Тайное родство может послужить мостом между явлениями, относящимися к совершенно различным эпохам, которые при поверхностном взгляде на историю могли бы рассматриваться как совершенно чуждые друг другу. Трагедия и анализ, с одной стороны, так же связаны между собой, как философия и медицина – с другой. Первая из этих пар с уважением относится к амбивалентности, неотъемлемой от человеческих переживаний: совместная модель трагедии и анализа уважительно относится к тайне жизни и не делает попыток превратить весь мир в образ эго, соглашаясь с тем вполне очевидным фактом, что мир предшествует эго. Философия и медицина, с другой стороны, придерживаются одностороннего мышления, признающего принцип конечности и ценность человеческой воли.
Таким образом, анализ представляет собой одно из немногих современных противоядий против «гордыни»: против искушения стремиться ко все большей власти – власти «делать» – и против тенденции подходить ко всем проблемам с уверенностью в возможности их решить. Задача пациента заключается не в достижении способности «делать» что-то новое (это в лучшем случае типично для краткосрочных разновидностей терапии, ставящих перед собой конкретные задачи). Задача пациента состоит в том, чтобы «быть»; даже в такое время, когда он способен только на то, чтобы ничего (или почти ничего) не делать.
Может возникнуть вопрос, существует ли вероятность того, что такие размышления над проблемами трагедии принесут пользу в повседневной практике анализа с конкретными пациентами. Я отвечаю на этот вопрос положительно. Обычно практикующие аналитики с большим вниманием относятся к «драматическим» моментам в жизни своих пациентов – к наиболее болезненным переживаниям пациентов и к тому, каким образом они сообщают о своих переживаниях. В такие моменты существует значительная вероятность, что аналитик отложит интерпретацию сообщенных ему сведений: это происходит инстинктивно, он просто чувствует, что вмешательство несвоевременно прервет повествование пациента. Нам известно, что в такие моменты важнее всего не прерывать его рассказ. Но если мы будем рассматривать модель работы аналитика в свете некоторой «трагической модели», параллельно которой эта работа проводится, то мы можем помочь аналитику понять причины его поведения; такое поведение неслучайно: оно обусловлено теми же причинами, которые некогда явились причиной трагедии.
В личном и индивидуальном контексте анализ может вновь вызвать тот трагический дух, который в особые, критические и решающие моменты охватывал целые культуры. История ясно показывает, что трагедия не может быть постоянным, обычным способом, посредством которого культура себя выражает. При возвращении спокойных времен трагедия исчезает, появляясь вновь лишь в определенные переломные моменты созидания чего-то нового 96.

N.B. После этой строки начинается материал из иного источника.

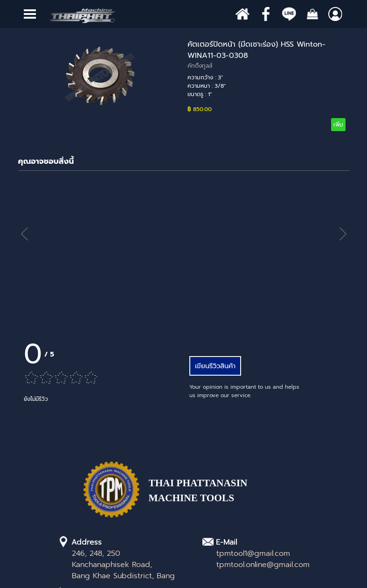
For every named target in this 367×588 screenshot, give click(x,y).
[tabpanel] (216, 496)
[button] (343, 234)
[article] (184, 85)
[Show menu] (30, 14)
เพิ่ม (338, 125)
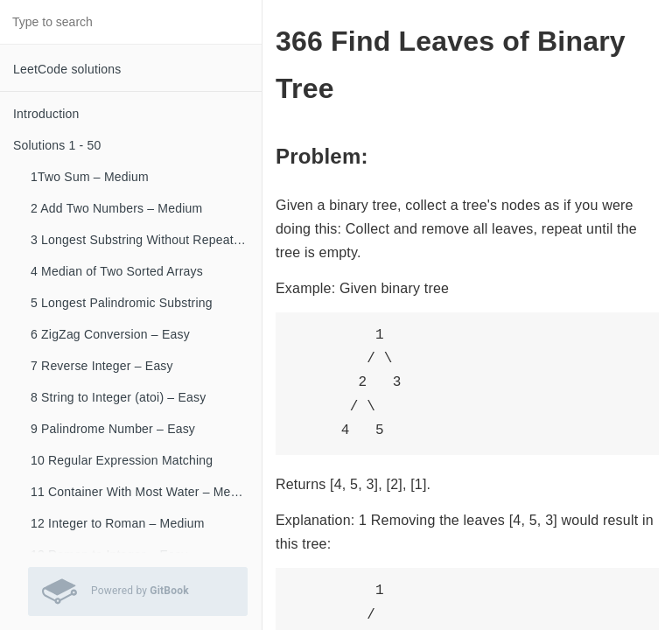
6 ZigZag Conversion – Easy (110, 334)
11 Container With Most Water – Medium (144, 492)
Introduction (46, 114)
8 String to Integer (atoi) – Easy (118, 397)
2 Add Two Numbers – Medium (116, 208)
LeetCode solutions (66, 69)
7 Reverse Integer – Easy (102, 366)
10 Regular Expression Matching (122, 460)
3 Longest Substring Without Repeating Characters (146, 240)
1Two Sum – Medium (89, 177)
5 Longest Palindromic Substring (122, 303)
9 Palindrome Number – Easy (113, 429)
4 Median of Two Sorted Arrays (116, 271)
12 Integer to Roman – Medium (117, 523)
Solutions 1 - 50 (57, 145)
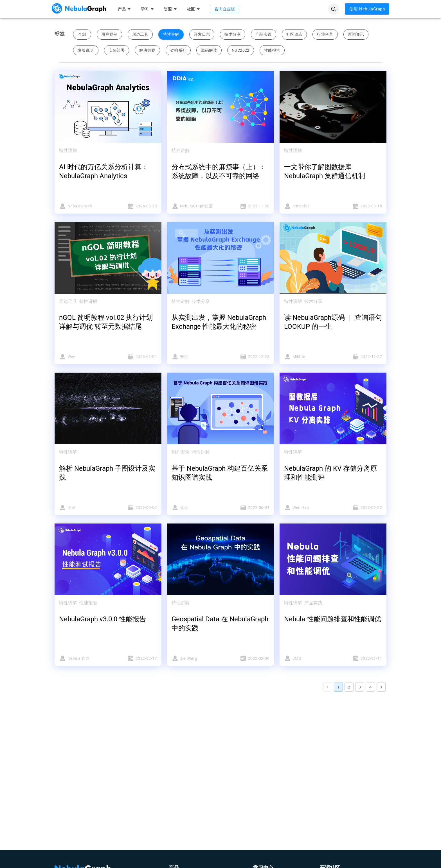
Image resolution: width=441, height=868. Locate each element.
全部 (82, 34)
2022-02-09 (246, 658)
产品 (125, 9)
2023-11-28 (246, 206)
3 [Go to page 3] (359, 687)
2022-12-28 (246, 356)
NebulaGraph (82, 206)
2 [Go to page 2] (349, 687)
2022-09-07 (134, 507)
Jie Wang (194, 658)
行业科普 (325, 34)
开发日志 (202, 34)
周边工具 (140, 34)
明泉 (82, 507)
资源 (171, 9)
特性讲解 (171, 34)
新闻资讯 (356, 34)
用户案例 (109, 34)
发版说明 (86, 50)
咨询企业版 (225, 9)
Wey (82, 356)
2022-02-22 (359, 507)
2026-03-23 (134, 206)
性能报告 (272, 50)
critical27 (307, 206)
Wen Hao (307, 507)
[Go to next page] (381, 687)
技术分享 (233, 34)
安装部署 (117, 50)
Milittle (307, 356)
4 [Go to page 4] (370, 687)
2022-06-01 (246, 507)
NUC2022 (240, 50)
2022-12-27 (359, 356)
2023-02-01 (134, 356)
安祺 (194, 356)
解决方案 (147, 50)
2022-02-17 (134, 658)
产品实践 (263, 34)
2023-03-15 (359, 206)
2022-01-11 (359, 658)
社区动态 (294, 34)
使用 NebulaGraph (367, 9)
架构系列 (178, 50)
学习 (148, 9)
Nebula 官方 (82, 658)
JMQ (307, 658)
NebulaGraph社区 (194, 206)
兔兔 (194, 507)
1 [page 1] (338, 687)
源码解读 (209, 50)
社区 (194, 9)
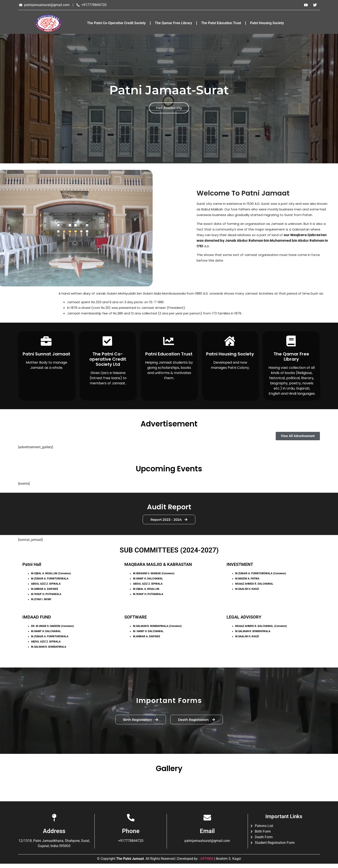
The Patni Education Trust (221, 23)
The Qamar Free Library (173, 23)
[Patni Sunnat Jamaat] (46, 341)
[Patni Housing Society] (230, 341)
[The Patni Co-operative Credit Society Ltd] (107, 341)
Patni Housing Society (267, 23)
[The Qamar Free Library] (291, 341)
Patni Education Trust (169, 354)
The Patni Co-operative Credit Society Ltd (108, 359)
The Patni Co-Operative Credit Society (116, 23)
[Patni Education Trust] (169, 341)
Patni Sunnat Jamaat (46, 354)
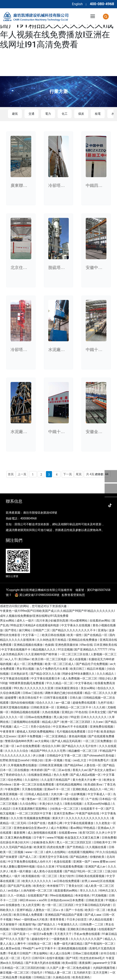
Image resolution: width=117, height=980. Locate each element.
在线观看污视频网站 (82, 852)
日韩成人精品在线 (37, 794)
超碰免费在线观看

Разве с индивидом происходит не нечто подобное? Когда пациенты решаются на постоянный анализ, их энтузиазм довольно быстро пропадает; они превращаются в чиновников, исследующих бессознательное. С другой стороны, те пациенты, которые не превращают анализ в постоянное занятие, в программу для бессознательного, способны возвращаться к нему в надлежащее время. Они способны возобновлять анализ в период наступления трансформации, не следуя заранее заданному плану. По существу это напоминает проводимые нами обсуждения, когда мы размышляем над мотивацией пациента или над важностью внимательной оценки состояния пациента как в начальный период анализа, так и по мере развития событий. У пациентов, обращающихся к анализу только потому, что он был им рекомендован, или просто намеревающихся воспользоваться его методами, поступающих так без глубокого внутреннего чувства, вероятность успешного результата весьма незначительна. В любом случае реальные шансы на успех значительно выше у тех пациентов, которые решаются на обращение к аналитику, не осознавая причин такого обращения, но излагают свои истории с отчаянным энтузиазмом. Это утверждение может показаться парадоксальным. Однако оно эквивалентно суждению, согласно которому первая модель, модель медицинского лечения, менее пригодна для анализа, чем модель трагического повествования; мужество существовать в рамках парадокса характеризовало именно трагического героя.
Каждый пациент, решающийся на конфронтацию со своей тенью, имеет нечто общее с теми порочными героями, к которым нас приучила трагедия. Герои такого рода (Медея, Макбет) видят зло, в которое вовлечены, однако они с изумлением взирают на могучие силы, во власти которых оказались. Они более не понимают себя, не понимают причин своих поступков: они раздваиваются, однако одновременно понимают, что их амбивалентность не помешает им действовать. Медея убивает своих сыновей не потому, что их не любит; она убивает их вопреки тому, что любит их.